Viele Äcker um Bretten und damit ihre Funktionen würden großflächig verschwinden. Neben der Sicherung der Ernährungsgrundlagen sind sie grundsätzlich Lebensraum für Tiere und Pflanzen. Durch die Versiegelung gelangt in den Boden kein Wasser und der Grundwasserspiegel sinkt. Bei Starkregen stürzen die Regenmassen an der Oberfläche ins Tal. Die Gebäude und Straßen speichern im Sommer die Wärme und die Temperatur steigt an. Durch die Gebäude wird der Kaltluftabfluß behindert. Wo einst Tiere und Pflanzen lebten, sind jetzt Beton und Asphalt. Die Böden mit ihrer organischen Substanz als einer der größten CO2-Speicher können diese Funktion nicht mehr erfüllen. Zudem dient die landwirtschaftliche Kulturlandschaft der Erholung der Menschen.

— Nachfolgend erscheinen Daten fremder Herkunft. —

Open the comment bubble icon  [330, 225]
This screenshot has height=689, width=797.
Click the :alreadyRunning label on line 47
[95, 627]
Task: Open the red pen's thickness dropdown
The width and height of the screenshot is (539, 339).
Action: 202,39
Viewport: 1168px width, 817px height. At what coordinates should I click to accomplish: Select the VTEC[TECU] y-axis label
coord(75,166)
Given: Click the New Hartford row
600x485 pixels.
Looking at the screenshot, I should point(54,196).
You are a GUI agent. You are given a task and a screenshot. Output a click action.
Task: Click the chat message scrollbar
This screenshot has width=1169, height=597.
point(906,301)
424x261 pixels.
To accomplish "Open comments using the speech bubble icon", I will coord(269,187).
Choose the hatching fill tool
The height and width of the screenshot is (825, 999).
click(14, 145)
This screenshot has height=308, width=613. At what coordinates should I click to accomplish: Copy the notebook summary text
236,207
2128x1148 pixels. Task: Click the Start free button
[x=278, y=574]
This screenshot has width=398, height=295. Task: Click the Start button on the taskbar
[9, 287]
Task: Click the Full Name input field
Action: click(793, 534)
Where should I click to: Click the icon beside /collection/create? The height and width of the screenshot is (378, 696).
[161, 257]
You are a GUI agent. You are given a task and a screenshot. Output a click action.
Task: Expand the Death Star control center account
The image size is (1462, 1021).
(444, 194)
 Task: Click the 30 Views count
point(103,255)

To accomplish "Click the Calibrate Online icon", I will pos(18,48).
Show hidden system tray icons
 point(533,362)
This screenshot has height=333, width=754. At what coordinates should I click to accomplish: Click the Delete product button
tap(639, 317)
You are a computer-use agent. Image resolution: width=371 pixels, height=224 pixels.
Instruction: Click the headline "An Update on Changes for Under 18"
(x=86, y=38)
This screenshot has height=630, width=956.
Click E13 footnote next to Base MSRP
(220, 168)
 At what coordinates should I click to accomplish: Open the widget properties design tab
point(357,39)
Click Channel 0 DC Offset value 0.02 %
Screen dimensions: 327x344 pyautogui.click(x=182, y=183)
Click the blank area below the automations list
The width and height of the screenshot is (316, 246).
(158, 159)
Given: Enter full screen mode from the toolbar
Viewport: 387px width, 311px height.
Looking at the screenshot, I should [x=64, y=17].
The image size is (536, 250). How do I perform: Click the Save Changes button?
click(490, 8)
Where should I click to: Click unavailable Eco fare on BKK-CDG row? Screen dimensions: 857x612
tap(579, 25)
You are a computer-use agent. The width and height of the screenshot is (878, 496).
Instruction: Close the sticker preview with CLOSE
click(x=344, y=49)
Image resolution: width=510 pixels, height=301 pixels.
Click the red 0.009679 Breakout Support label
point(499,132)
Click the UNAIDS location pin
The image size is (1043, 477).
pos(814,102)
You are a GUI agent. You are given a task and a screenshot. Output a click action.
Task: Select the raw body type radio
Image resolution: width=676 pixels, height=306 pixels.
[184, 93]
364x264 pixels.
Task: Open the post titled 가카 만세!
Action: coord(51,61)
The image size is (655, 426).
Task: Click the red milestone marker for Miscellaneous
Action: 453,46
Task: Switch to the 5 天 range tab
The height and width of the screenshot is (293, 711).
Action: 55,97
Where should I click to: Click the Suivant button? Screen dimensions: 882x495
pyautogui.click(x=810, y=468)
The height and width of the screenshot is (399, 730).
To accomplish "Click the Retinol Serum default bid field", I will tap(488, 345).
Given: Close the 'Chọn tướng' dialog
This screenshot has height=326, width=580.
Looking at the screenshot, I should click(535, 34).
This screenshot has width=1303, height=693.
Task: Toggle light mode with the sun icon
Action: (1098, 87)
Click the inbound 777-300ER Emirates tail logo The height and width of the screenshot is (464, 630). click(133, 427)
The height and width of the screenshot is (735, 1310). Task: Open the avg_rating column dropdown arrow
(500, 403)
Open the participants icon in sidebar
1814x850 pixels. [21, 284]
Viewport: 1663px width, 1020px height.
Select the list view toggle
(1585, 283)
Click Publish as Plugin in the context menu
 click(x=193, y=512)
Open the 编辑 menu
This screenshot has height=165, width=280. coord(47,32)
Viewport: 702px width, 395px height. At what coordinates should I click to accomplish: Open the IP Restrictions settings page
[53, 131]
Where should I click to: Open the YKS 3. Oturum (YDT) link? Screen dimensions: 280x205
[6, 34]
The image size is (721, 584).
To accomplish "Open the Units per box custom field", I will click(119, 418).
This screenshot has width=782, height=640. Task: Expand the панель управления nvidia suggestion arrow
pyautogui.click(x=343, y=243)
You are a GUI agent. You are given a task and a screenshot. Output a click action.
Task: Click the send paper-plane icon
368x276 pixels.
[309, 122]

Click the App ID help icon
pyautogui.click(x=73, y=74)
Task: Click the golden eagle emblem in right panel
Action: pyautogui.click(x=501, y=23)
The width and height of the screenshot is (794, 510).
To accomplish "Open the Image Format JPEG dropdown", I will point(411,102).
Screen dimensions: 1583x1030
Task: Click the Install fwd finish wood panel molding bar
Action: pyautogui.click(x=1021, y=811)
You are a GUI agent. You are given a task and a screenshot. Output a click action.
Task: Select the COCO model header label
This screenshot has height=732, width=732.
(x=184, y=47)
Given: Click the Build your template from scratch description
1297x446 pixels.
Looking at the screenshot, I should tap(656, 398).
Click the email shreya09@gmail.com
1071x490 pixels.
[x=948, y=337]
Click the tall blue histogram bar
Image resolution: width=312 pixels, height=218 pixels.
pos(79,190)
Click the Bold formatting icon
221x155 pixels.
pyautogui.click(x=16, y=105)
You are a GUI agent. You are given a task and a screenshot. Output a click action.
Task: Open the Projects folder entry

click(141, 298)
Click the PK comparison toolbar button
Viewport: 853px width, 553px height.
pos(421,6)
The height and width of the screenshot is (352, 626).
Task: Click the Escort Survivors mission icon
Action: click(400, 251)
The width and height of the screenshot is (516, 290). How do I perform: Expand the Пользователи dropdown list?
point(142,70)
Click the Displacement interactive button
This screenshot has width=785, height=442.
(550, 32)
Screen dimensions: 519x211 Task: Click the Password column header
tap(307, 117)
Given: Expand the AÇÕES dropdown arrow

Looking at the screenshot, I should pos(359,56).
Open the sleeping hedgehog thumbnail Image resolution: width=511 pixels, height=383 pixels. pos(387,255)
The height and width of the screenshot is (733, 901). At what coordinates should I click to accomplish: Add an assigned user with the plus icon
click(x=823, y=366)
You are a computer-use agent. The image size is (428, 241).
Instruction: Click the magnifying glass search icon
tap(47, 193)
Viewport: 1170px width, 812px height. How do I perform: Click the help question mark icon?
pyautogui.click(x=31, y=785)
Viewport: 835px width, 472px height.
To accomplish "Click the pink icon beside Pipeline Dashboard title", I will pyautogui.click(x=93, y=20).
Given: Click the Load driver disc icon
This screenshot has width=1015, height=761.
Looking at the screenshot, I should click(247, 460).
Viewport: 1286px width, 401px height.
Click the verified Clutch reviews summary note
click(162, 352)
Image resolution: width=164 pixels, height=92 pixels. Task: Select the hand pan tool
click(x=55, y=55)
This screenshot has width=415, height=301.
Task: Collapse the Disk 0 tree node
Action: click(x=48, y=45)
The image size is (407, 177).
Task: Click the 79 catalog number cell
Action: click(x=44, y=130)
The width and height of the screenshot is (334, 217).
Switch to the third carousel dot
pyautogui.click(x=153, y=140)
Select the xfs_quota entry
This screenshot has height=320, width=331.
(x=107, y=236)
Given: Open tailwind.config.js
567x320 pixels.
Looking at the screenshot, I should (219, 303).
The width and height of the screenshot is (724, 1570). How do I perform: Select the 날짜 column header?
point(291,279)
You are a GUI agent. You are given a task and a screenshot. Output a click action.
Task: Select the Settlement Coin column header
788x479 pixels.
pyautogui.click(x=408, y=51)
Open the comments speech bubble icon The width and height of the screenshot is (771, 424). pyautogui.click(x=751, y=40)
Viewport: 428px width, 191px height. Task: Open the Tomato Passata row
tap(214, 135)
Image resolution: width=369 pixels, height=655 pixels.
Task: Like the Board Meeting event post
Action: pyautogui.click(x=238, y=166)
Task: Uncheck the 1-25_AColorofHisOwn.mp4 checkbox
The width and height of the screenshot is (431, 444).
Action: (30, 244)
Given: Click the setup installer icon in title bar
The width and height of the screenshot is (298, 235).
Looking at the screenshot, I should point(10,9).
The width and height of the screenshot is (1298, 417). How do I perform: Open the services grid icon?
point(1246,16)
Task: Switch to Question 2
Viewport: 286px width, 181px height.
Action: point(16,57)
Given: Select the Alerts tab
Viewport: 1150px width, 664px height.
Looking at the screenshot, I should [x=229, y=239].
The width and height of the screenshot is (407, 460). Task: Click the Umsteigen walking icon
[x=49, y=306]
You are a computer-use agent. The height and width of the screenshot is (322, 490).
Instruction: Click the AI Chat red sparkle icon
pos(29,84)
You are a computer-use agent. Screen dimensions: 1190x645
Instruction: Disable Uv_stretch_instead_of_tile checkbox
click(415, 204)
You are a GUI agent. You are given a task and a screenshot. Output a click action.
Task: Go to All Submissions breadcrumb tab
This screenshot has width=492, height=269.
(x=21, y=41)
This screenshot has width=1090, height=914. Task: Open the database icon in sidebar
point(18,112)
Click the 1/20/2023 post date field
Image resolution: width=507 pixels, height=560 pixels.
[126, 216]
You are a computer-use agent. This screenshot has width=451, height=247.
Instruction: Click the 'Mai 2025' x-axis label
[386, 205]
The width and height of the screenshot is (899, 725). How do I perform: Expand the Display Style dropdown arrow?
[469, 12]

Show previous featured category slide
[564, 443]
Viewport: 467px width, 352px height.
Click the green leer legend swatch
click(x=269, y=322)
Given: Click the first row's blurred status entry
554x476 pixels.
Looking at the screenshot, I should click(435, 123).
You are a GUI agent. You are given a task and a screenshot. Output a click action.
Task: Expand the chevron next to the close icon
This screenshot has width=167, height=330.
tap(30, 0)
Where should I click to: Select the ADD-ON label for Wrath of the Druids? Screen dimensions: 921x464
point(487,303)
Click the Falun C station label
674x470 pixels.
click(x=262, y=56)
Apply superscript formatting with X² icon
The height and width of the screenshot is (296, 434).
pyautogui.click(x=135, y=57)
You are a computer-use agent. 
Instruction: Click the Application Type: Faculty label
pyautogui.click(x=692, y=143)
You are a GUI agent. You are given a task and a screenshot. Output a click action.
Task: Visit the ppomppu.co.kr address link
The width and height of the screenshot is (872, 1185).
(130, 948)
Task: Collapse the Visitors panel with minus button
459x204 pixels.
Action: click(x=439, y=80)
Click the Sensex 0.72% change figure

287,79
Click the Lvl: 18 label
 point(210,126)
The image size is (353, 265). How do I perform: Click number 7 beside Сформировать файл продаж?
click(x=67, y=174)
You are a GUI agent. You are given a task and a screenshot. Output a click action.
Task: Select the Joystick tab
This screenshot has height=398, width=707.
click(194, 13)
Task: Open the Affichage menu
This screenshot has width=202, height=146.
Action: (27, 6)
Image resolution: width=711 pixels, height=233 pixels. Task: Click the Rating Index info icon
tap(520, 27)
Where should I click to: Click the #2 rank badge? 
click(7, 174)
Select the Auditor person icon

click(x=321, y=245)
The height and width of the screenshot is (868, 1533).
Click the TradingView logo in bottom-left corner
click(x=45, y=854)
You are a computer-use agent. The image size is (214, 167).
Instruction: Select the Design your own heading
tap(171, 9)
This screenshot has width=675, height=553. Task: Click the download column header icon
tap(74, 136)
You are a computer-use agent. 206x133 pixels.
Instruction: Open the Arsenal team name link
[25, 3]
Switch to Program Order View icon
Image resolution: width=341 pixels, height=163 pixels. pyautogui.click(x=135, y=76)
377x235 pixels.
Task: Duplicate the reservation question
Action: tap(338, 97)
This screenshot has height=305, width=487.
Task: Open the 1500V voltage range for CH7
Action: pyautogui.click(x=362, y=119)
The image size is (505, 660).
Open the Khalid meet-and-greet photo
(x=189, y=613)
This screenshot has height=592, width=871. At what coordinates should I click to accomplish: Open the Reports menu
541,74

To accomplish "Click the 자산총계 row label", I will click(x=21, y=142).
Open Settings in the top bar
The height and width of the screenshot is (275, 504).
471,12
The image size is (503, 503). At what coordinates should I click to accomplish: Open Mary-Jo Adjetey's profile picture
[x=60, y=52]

In den letzten Jahren hat die Artenvielfalt besonders in der Agrarlandschaft sehr abgenommen. Sind in der EU die Bestandsindizes der Vögel in den Wäldern seit 1990 um 12,2 % zurückgegangen, so sind sie in der Agrarlandschaft auf 68,5 % gesunken. Das Rebhuhn, ein ehemals fester Bestandteil der Kulturlandschaft, hat in Deutschland 90 % seiner Bestände verloren.
Die Bürger von Bretten, die Ortschaftsräte, der Gemeinderat, die Landwirte und die Naturschutzverbände stehen einerseits in der Pflicht, die landwirtschaftlichen Flächen und damit deren Funktionen zu erhalten. Andererseits sind alle Beteiligten aufgefordert, auf diesen Flächen die Artenvielfalt zu erhöhen. Je größer die Vielfalt an unterschiedlichen Strukturelementen wie Hecken, Steinriegel, Tümpel, Totholzhaufen, nährstoffarmen Gras- und Blühstreifen ist, um so größer wird die Biodiversität sein.
Die Gemeinderäte haben es in der Hand, wie Bretten sich weiter entwickeln soll. Der NABU Bretten fordert deshalb die Einzelabstimmung über jede der 21 Siedlungserweiterungen und die Ablehnung der beiden großen Siedlungserweiterungen bei Rinklingen und Diedelsheim. Gleichzeitig fordert er aber die Aufwertung speziell dieser beiden Ackerflächen. Im Biodiversitätsstärkungsgesetz wurde bez. der Fläche vereinbart, dass bis 2030 auf 10 % der landwirtschaftlichen Fläche Refugialflächen (dauerhafte Rückzugs- und Lebensräume für Tiere und Pflanzen) angelegt werden und ein landesweiter Biotopverbund auf 15 % der Landesfläche aufgebaut werden soll. Lassen Sie uns speziell diese beiden Siedlungserweiterungen zu einem Modell machen für die Förderung der biologischen Vielfalt bei gleichzeitiger Sicherung der landwirtschaftlichen Produktion.